Tuesday, 11 February 2020

Questions without Notice: Take Note of Answers

Energy, Morrison Government

3:07 pm

Photo of Glenn SterleGlenn Sterle (WA, Australian Labor Party, Shadow Assistant Minister for Road Safety) Share this | Hansard source

I will do that with pleasure, because I don't have to defend anyone over there, because that just goes to show there is no coalition over there. What we clearly have here in the rural and regional areas—and I think there are some decent people in the Nats. I think there really are some decent people who have come here to try and do good. The trouble is that the circus is being led by the clowns. Never before have we seen such white hot anger. Never before have we seen this carry-on going on between the Nats and the Libs. I honestly believe—for you, Madam Deputy President, and others that are listening—that they may be tigers out there in the bush but, for crying out loud, they're pussycats when they come here to Canberra. The only thing that they will stand up and fight for is their own personal pay packet. Look at the choice that they have—the choice of Mr McCormack. I don't know where his friends come from, but he dug a few up the other day. It's amazing what you can do to win a vote when you get the opportunity to offer ministries and assistant ministries.

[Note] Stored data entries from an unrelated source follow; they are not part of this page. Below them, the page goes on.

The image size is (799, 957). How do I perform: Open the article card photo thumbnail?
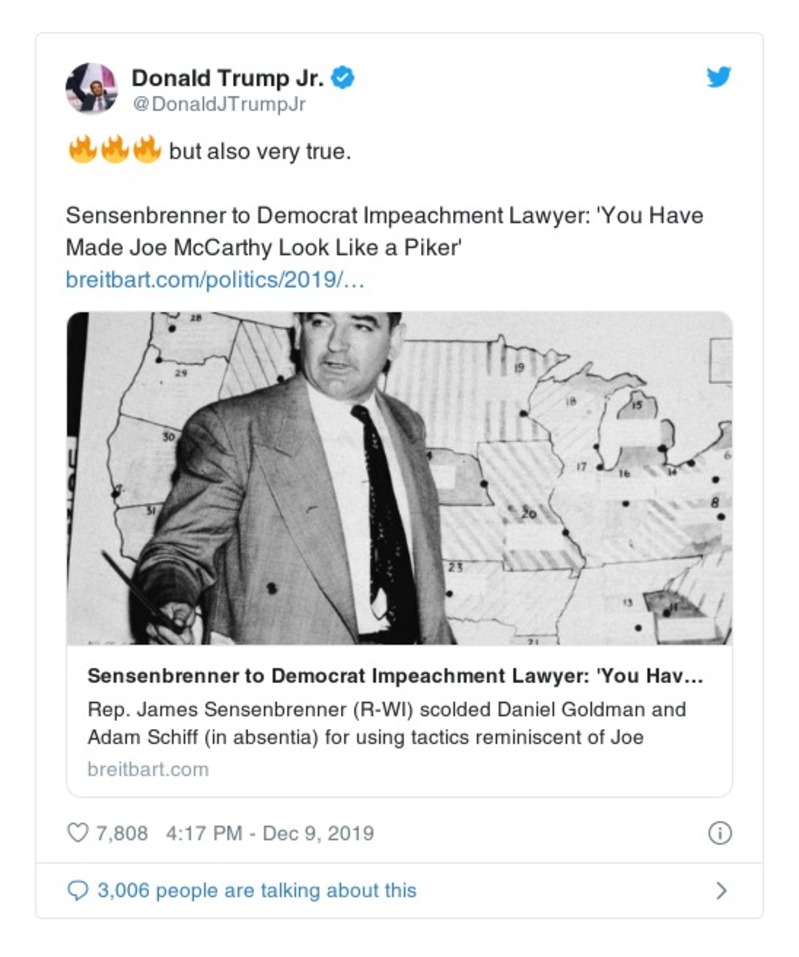(399, 478)
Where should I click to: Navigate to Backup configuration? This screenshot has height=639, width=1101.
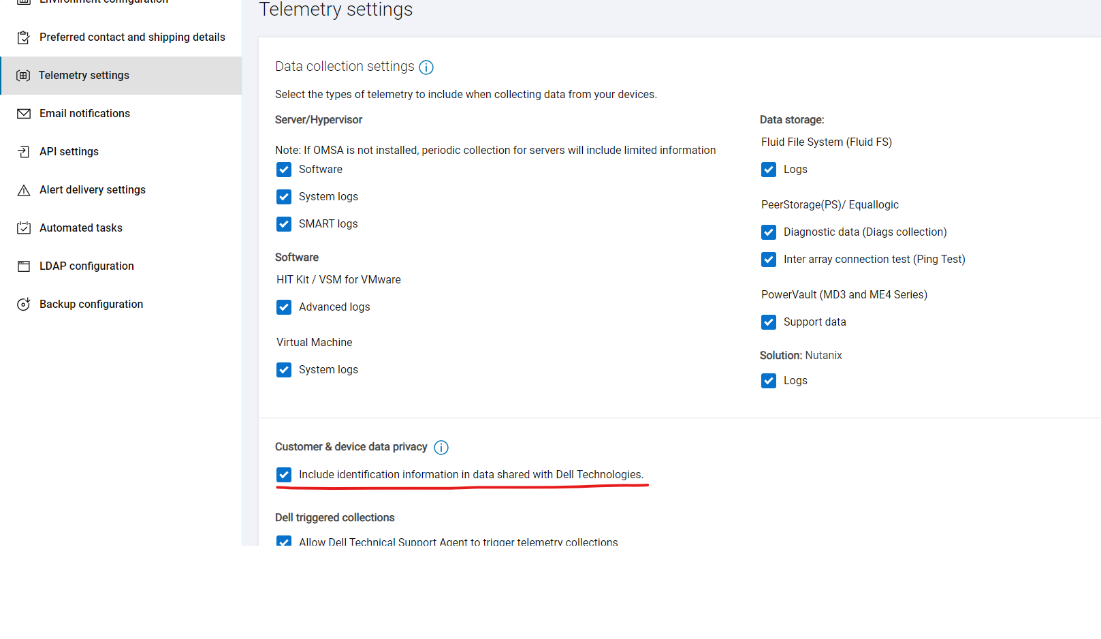91,304
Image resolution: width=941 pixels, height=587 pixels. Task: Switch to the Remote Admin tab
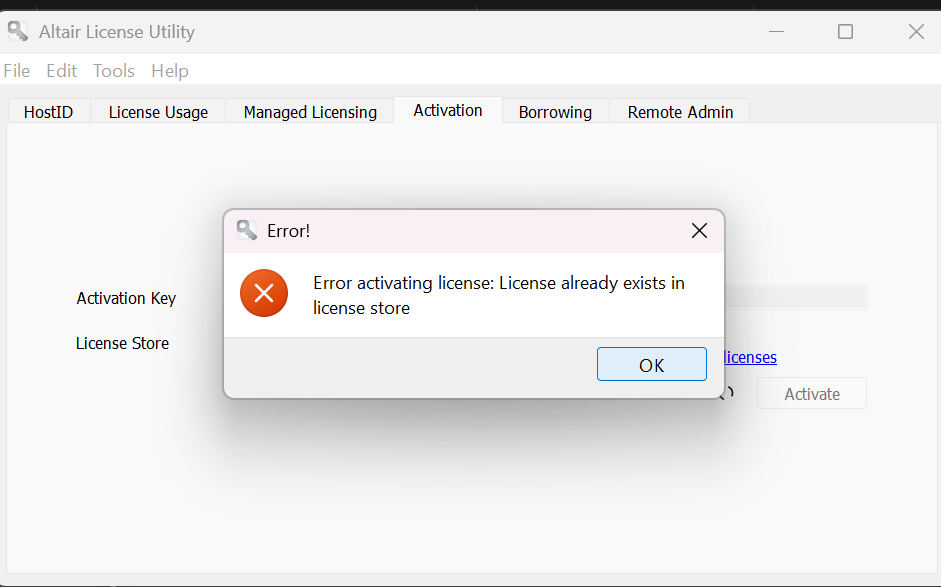[x=680, y=112]
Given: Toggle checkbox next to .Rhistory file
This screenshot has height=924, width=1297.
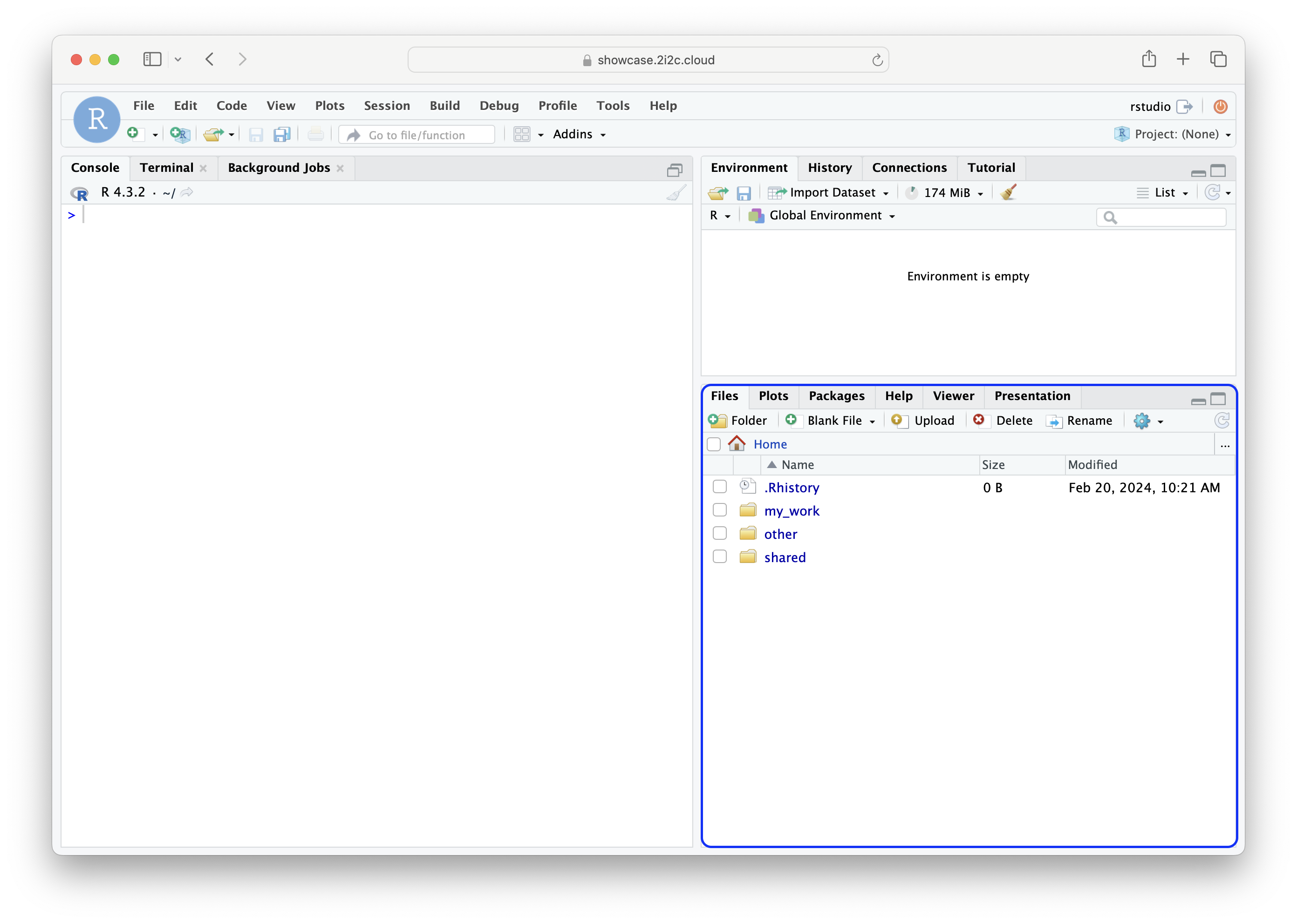Looking at the screenshot, I should pos(719,487).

It's amazing how much they are at each other's throats. They hate each other. I don't know if that's a word I can use, but I can't think of anything else. There is a very famous saying in politics that I think of when I look at the carry-on between the Libs and the Nats: if you can't govern yourself, how the hell can you govern the nation? The more they sit back and tear each other apart, the more they have the former leader, the member for New England, Mr Joyce, proudly saying, on the one hand, 'If I'm called to arms I'll stand up.' He was busily working the phones—surprise, surprise! He was called to arms. He couldn't even count 11. I know that, unfairly, Senator Cormann gets tagged as being the powerbroker, and he couldn't get that magical number, whatever it was, in the Liberal Party at the time. But it was a lot more than 11. In the next breath, Mr Joyce says: 'I won't challenge again. I'm only interested in having a strong National Party, and we're in a coalition.' How long did that last—17 hours?—before the headline about Joyce and Co. and the breakaway group and what they're going to do to demand coal-fired plants?

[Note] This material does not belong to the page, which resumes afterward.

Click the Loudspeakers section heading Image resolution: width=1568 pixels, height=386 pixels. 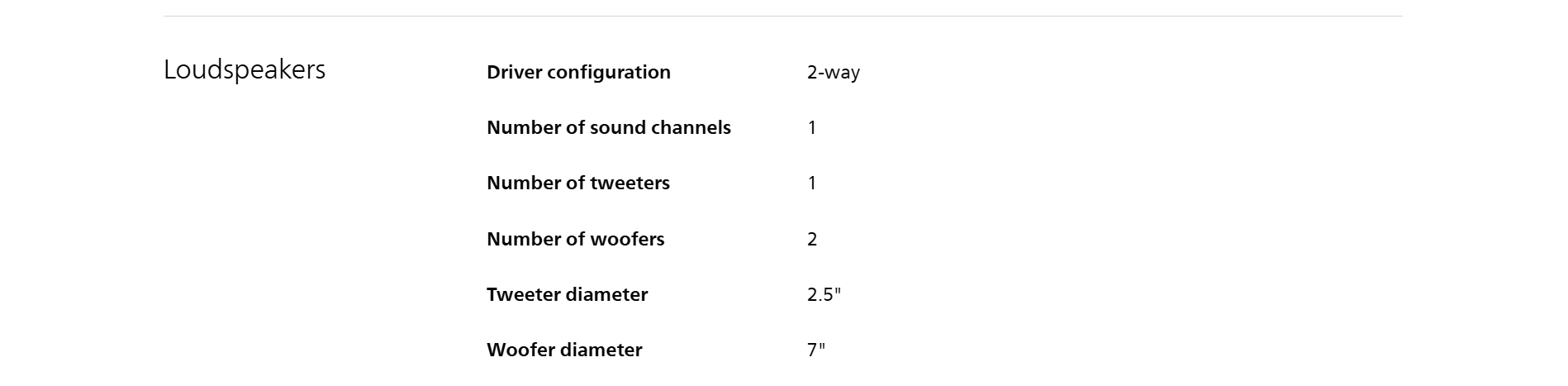click(x=245, y=70)
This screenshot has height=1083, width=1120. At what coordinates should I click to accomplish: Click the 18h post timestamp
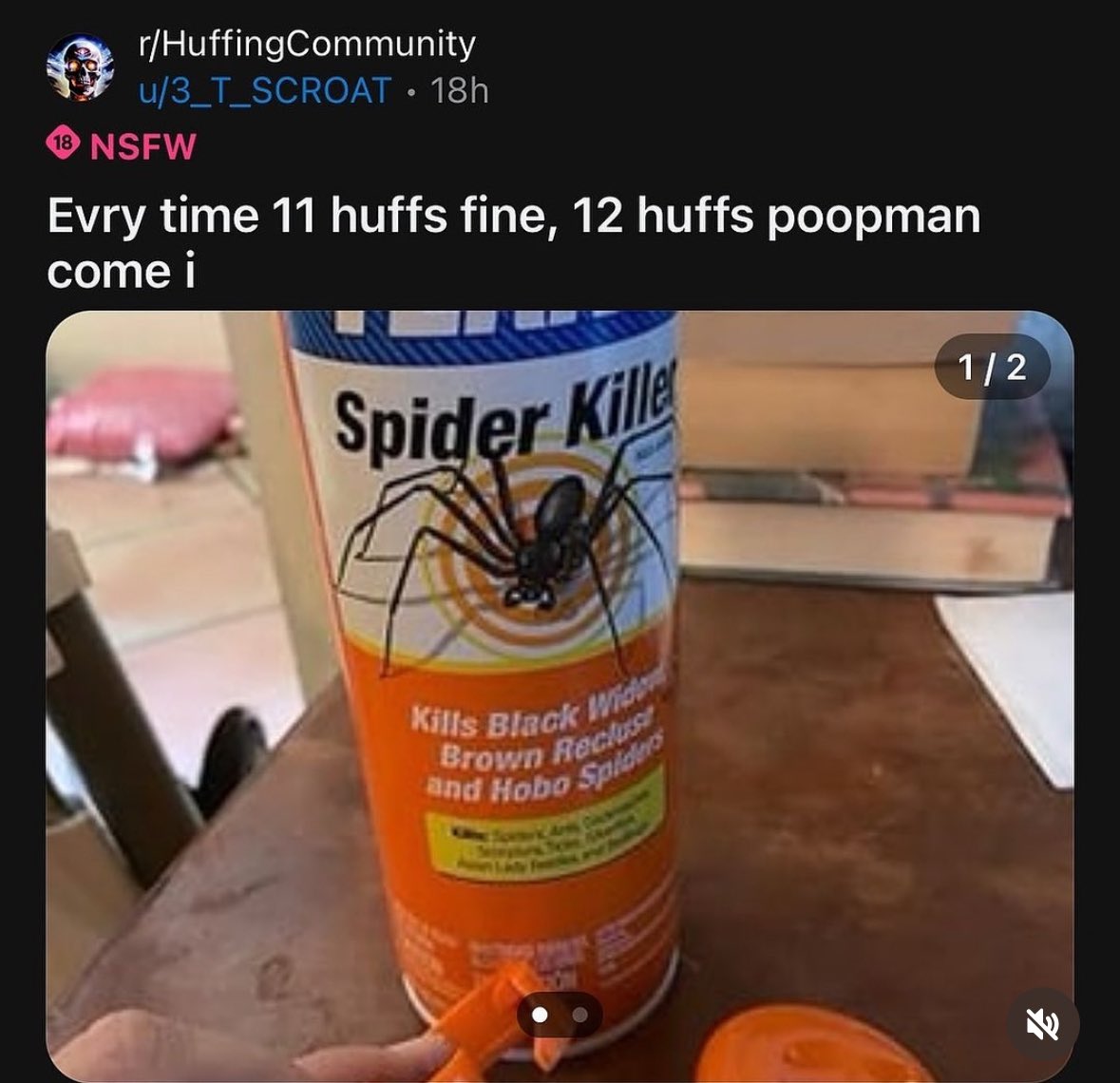(x=460, y=91)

What happened to the days when the good old Country Party used to stand up for farmers? Where is the good old Country Party—even those as recent as Senator Boswell—that actually stood up for Australia's food producers? Where are those country members now? They are long, long gone. There are a couple of members in the Nats who actually come here with dirt under their fingernails—and that's a nice thing to have, because it proves they've worked for a living—but, by crikey, they're starting to fall into the same trap as the Libs: go through university, go and work in a parliamentary office, run for the state secretaryship of your party or whatever it may be, and come in here with no skills. I'm not looking at you two, Senator McDonald and Senator McMahon. You just happen to be there because the others were out of here like a rat up a drain. They've absolutely absconded, because they fall into that trap.

Senator Henderson interjecting—

You be careful too. You be very careful what you wish for, Senator Henderson.